◆ Exercício 1: De acordo com o trecho sobre liderança de equipes remotas, o que vem estimulando o surgimento do trabalho remoto em diversas organizações?
◆ Exercício 2: Relacione todos os desafios para os colaboradores no trabalho remoto que o trecho sobre liderança de equipes remotas menciona.
◆ Exercício 3: Prossiga com a redação do texto sobre liderança de equipes remotas, partindo da última frase apresentada.

10 de novembro de 20 by MASTER LEADER

Liderança de equipes remotas

Nos últimos anos, o avanço da tecnologia vem estimulando o surgimento do trabalho remoto em diversas organizações. Alguns estudos já demonstram os benefícios do trabalho à distância, como por exemplo, o aumento na produtividade, maior qualidade de vida, redução de custos, maiores possibilidades de contratação e melhoria no meio ambiente. Isso faz com que cada vez mais as empresas estejam preparando-se para adotar esse novo formato de trabalho. No entanto, algumas pesquisas também demonstram os desafios para os colaboradores nesse cenário, como: saber desconectar depois do trabalho, solidão, colaboração, comunicação, motivação, dificuldades com a tecnologia.

[Registros de dados salvos]

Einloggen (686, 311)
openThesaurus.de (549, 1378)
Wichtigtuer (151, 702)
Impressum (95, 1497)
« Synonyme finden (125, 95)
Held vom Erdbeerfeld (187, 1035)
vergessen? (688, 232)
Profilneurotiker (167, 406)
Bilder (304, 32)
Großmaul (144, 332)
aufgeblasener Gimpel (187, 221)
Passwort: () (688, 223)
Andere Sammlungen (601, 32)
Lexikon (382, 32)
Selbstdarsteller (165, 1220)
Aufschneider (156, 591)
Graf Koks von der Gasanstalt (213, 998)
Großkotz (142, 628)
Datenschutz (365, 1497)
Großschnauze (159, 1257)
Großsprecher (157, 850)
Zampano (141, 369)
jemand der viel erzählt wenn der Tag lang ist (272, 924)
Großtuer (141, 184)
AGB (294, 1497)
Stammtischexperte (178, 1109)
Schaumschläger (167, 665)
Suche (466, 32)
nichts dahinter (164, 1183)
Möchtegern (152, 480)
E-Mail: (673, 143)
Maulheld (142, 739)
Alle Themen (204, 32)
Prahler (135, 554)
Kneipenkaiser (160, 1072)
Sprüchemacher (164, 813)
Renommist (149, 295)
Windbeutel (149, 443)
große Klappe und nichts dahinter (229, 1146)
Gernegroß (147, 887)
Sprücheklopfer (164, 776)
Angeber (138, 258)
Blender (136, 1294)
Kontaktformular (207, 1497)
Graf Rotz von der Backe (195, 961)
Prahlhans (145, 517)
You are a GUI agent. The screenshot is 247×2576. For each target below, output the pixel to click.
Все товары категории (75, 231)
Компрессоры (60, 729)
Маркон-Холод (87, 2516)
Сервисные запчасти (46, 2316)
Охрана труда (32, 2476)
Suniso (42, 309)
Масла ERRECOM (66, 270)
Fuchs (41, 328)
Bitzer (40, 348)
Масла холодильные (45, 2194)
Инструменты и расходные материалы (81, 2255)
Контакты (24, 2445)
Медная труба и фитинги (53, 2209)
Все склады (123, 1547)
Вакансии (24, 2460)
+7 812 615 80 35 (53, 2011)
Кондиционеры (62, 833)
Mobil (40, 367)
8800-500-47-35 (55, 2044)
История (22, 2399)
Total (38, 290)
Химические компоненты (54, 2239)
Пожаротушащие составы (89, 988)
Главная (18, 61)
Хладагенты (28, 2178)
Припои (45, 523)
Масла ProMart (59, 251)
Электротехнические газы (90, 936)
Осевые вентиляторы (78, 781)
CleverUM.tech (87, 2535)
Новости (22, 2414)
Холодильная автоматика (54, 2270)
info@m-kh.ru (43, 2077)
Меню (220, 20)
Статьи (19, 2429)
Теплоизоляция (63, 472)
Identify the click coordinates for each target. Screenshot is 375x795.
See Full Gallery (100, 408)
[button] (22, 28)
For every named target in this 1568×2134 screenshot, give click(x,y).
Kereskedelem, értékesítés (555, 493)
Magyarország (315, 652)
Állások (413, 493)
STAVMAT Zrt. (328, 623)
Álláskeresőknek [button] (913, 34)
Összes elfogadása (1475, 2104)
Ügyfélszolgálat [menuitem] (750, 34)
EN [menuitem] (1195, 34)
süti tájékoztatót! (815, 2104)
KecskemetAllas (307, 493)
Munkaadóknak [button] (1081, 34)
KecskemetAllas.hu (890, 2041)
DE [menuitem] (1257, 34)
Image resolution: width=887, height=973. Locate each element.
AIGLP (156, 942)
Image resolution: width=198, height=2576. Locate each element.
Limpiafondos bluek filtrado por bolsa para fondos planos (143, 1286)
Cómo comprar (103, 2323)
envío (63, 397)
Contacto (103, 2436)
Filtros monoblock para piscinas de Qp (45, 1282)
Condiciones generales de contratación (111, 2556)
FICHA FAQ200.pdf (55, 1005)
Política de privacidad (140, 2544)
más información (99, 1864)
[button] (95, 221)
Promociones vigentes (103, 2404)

◆ Campo de resposta 1: O avanço da tecnologia.

◆ Campo de resposta 2: Saber desconectar depois do trabalho, solidão, colaboração, comunicação, motivação e dificuldades com a tecnologia.

◆ Campo de resposta 3:
Surge a importância do desenvolvimento da liderança para uma nova atuação. Saber liderar à distância será uma habilidade muito valorizada e requisitada no mercado de trabalho.  O líder nesse contexto terá que aprender a criar um ambiente de segurança para que a equipe possa ter uma atuação mais autônoma e independente. Envolve fortalecer as relações, apoiar, orientar, envolver as pessoas na solução dos problemas. O desempenho estará atrelado à entrega das atividades e não à quantidade de horas de trabalho. Nesse contexto, existem 5 pilares que devem estar no foco de atenção da liderança para que consigam liderar de forma efetiva as equipes remotas:

  1. a) Estrutura: envolve a adequação do local de trabalho, tecnologia que será utilizada, apoio na autogestão das atividades, construção de novos hábitos para o trabalho à distância. É fundamental que a liderança tenha empatia em identificar as necessidades e dificuldades individuais que surgirão e como podem dar suporte para facilitar esse processo.
  2. b) Direção: construir um propósito e uma visão para a equipe. O propósito é que irá gerar motivação para a pessoa, quando estiver realizando as suas atividades. Nessa etapa também é importante definir os papeis e responsabilidades, as metas, prioridades, como o trabalho será acompanhado. Na gestão à distância as atividades devem ter ciclos mais curtos de entrega, facilitar o processo de acompanhamento.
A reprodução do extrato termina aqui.